The older OData (v4) functionality allowed for the use of the OData Query extensions on Web API projects without the full use of OData. This was exceptionally handy for creating much simpler OData-like REST endpoints, or essentially a mixed environment, where OData and Web API could co-exist in the same controller if needed. I realize this is not exactly the expected use case, but this functionality greatly simplifies smaller development and also helps to give REST endpoints much more flexibility without the need to build up and configure a complex (and often clunky IMHO) OData model. If we could get the same level of functionality for .NET Core 2.x that would be amazing.

freeranger commented 6 years ago

@InariTheFox could you provide a bit more detail on what you are trying to do? Your description sounds like exactly what we do with OData now in Asp.NetCore

We accept OData queries via an ODataQueryOptions parameter to a controller action and then apply that to an iQueryable We don’t use EDMs or any of that and our controllers are just normal ones, not based on ODataController

If this is the sort of thing you are trying to do then I can telling it how to configure it

InariTheFox commented 6 years ago

@freeranger The older .NET framework version would hook in to the controller pipeline and apply the ODataQueryOptions directly on the result of the method automatically, without the need for all the boilerplate code that would be necessary. Now obviously the flexibility of .NET Core is meant to be just that a "core" implementation, but I am wondering if there's a way to inject the same functionality in to the request lifecycle the same way that it is done now for the .NET framework version?

freeranger commented 6 years ago

Hi,

Not sure what you mean about "all" the boilerplate. We did little more than:

            return app.UseMvc(routebuilder =>
            {
                routebuilder.EnableDependencyInjection(builder =>
                {
                    builder.AddService(Microsoft.OData.ServiceLifetime.Singleton, typeof(ODataUriResolver), typeof(CaseInsensitiveResolver));
                });
                routebuilder.Filter().OrderBy().Select().MaxTop(int.MaxValue);
            });

and then our controller acitons accept an ODataQurtyOptions<T> options and then options.ApplyTo(<some IQueryable<T>)

InariTheFox commented 6 years ago

@freeranger Previous incarnations of OData would automatically bind to the ODataQueryOptions during the appropriate time, and also call options.ApplyTo() once the request was being finalized to send to the client, without having to code this.
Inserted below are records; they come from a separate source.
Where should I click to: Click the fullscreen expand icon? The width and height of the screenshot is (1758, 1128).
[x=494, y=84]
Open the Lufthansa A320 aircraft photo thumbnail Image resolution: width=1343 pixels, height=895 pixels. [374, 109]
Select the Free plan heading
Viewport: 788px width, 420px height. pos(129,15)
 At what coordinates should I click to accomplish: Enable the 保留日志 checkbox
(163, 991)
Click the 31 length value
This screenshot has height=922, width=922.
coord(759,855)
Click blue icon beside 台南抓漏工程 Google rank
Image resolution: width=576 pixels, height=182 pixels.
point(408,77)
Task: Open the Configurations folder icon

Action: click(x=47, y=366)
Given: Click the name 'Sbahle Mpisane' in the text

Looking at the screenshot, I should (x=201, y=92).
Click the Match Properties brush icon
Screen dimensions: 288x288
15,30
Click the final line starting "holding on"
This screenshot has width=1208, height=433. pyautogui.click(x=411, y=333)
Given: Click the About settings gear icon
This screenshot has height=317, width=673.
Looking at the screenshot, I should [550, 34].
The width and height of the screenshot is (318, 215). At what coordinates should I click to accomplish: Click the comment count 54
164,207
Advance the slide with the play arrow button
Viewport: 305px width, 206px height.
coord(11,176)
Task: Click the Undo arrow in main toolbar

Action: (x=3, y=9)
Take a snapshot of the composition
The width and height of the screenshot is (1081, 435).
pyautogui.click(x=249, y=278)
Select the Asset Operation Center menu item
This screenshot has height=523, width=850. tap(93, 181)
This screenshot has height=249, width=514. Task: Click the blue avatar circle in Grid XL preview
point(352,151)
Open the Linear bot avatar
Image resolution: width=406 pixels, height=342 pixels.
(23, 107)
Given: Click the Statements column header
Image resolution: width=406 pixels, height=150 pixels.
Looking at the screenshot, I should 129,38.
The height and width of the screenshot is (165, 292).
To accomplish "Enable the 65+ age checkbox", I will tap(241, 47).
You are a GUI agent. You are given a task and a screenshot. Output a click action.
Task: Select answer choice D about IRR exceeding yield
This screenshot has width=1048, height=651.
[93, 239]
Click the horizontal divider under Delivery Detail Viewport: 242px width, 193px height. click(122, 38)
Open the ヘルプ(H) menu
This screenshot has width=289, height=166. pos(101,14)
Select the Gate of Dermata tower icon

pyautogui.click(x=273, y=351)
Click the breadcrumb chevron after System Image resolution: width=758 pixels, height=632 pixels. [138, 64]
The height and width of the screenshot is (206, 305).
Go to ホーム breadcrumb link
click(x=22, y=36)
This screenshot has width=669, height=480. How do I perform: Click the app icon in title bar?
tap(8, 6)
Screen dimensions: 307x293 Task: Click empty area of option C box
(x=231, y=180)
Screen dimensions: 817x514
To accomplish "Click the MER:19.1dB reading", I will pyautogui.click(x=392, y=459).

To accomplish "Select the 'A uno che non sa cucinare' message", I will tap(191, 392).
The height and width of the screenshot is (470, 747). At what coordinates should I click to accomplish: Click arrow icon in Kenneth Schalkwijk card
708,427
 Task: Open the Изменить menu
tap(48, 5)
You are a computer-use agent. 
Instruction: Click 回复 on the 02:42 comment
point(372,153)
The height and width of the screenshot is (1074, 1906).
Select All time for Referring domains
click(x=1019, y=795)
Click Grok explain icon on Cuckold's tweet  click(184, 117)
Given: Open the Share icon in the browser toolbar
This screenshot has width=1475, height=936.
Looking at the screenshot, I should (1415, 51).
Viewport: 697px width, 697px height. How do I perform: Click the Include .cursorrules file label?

I guess for the time being I could create the appropriate blocks of code and plug them in to the ActionFilters or wherever they may go. It still would be nice if this was included in a future version (as I believe my code would be far from perfect.)

nhat-tong commented 6 years ago

@InariTheFox: you can do the same thing in .Net Core as .Net Framework with the lastest version of Microsoft.AspnetCore.Odata (v7.0.0). It would automatically bind to the ODataQueryOptions and also call options.ApplyTo() for you. Firstly, you need enable ODataQueryOptions in Startup file like @freeranger mentioned. Then, you can place the attribute [EnableQuery] on the methods you want et that's all.

JohnGalt1717 commented 6 years ago

The problem is that $count=true doesn't work resulting in the output staying the same base json [] instead of {Results: [], InlineCount: xxx}

So it's impossible to do pagination.

And if you create your own jsonoutputformatter to format it, the issue is that there doesn't appear to be a way to get at the count in the WriteResponseBodyAsync to write the property.